If you’re anything like me, the pleasure you get from the modern marvel of email is diminished daily by the need to fend off spam. You might feel that there ought to be a law against it.
Well, there will be, eventually. The Ministry of Economic Development (MED) has released a discussion paper aimed at gathering opinions on the shape of a proposed New Zealand law against unsolicited – or “junk” – email. We’re not the first to try it: the US and Australia are among countries to pass anti-spam laws. Hopefully, we’ll learn from others’ mistakes.
The report opens with a section looking at the background to the issue, which is alarming. The anti-spam software company Brightmail estimates that “unsolicited bulk mail volumes” now account for 63 percent of all email traffic – up from only eight percent in mid-2001. TelstraClear, which uses the Brightmail software, reports that the proportion of inbound emails which were spam grew from 46 percent to 62 percent between October and December last year. Xtra has cited figures of up to 68 percent.
It’s more than simply annoying. A recent European Union study estimated the worldwide cost to Internet users of spam at around $NZ20 billion a year. The American firm Nucleus Research came up with an even higher figure: working on an average of 13.3 spam messages received each day by each of America’s 100 million office workers and calculating that they took six-and-a-half minutes to process, it arrived at a cost to the national economy of $US87 billion annually.
So, what to do? The first and most practical solution is, of course, technical. The big ISPs, either as a premium service or as a matter of course, filter spam as it arrives. But spam filters will never catch everything (and what the ISPs do catch clogs the network before it arrives). And if they do, they’re probably racking up an unacceptable number of false positives – blocked messages that aren’t really spam. You and I might differ on what we even consider spam.
The MED paper acknowledges that the law is just one part of a multi-pronged approach to dealing with the junk mail flood, but that it’s an important one. Most spam in New Zealanders’ inboxes comes from overseas, but we can’t sit on our hands as other countries legislate, and risk being seen as a soft touch for spammers in the future. The more compatible everyone’s anti-spam laws, the easier it will be to co-operate on enforcement.

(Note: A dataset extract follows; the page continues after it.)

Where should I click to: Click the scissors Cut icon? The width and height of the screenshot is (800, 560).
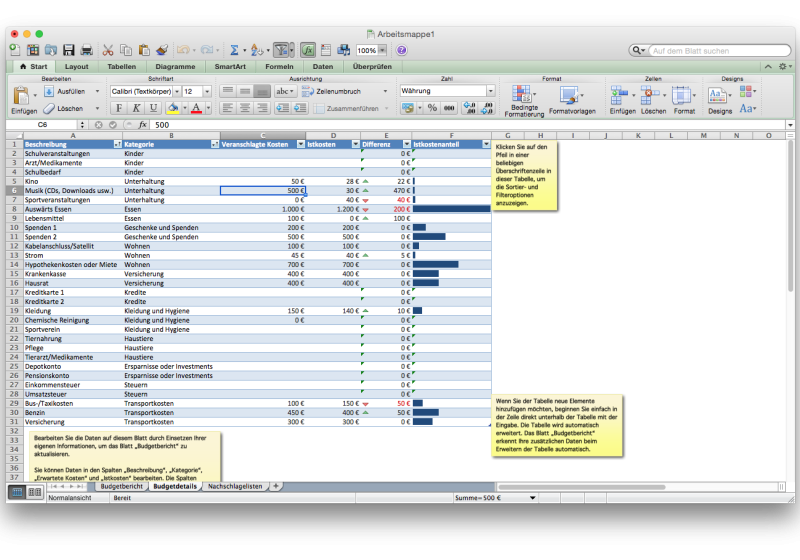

Which is where we have a bit of a problem. America’s CAN-SPAM Act was one of the first laws of its kind – but since it was passed, junk email volumes from the US have rocketed. In part that’s because of a philosophical quirk in the law. It mandates an “opt-out” approach – meaning that spammers (usually citing earlier, fictional contact with their recipients) can keep on sending you penis-enlargement offers until you contact them and ask to be taken off their list.
Trouble is, clicking on any link in a spam email – even the one that says “click here to unsubscribe” – is precisely the wrong thing to do. It has the effect of validating your email address as that of a real human – raising its value and meaning it will be added to even more lists. Blacklists that ban mail servers associated with spam have their problems, too – it’s easy to have your server added to one in error, less so to get the erroneous entry deleted.
Our law will follow the Australian and European Union “opt-in” approach: you can only legitimately be contacted with bulk commercial email if you have explicitly consented to receive it. But the definition of consent is, as the MED paper notes, not clear-cut. If you have allowed someone to send you emails on one topic, have you consented to getting anything that party wants to send you? Have you consented by giving someone a business card with your email address on it? The Australian law seems vague on this.
It seems likely that we will follow Australia’s lead on transparency (the sender of the message must be accurately identified) and privacy (Australia bans the use of software that “harvests” addresses from the Internet, and of lists compiled in this way), but less likely that we will follow their lead in exempting political and religious organisations from the law.
The ministry is also seeking submissions on the questions of who should bring action under the law, what penalties should apply and whether (as seems likely) our law should cover not just email, but other forms of electronic communication, including fax and mobile text. It’s heartening that a law talked about for so long is finally starting to take shape.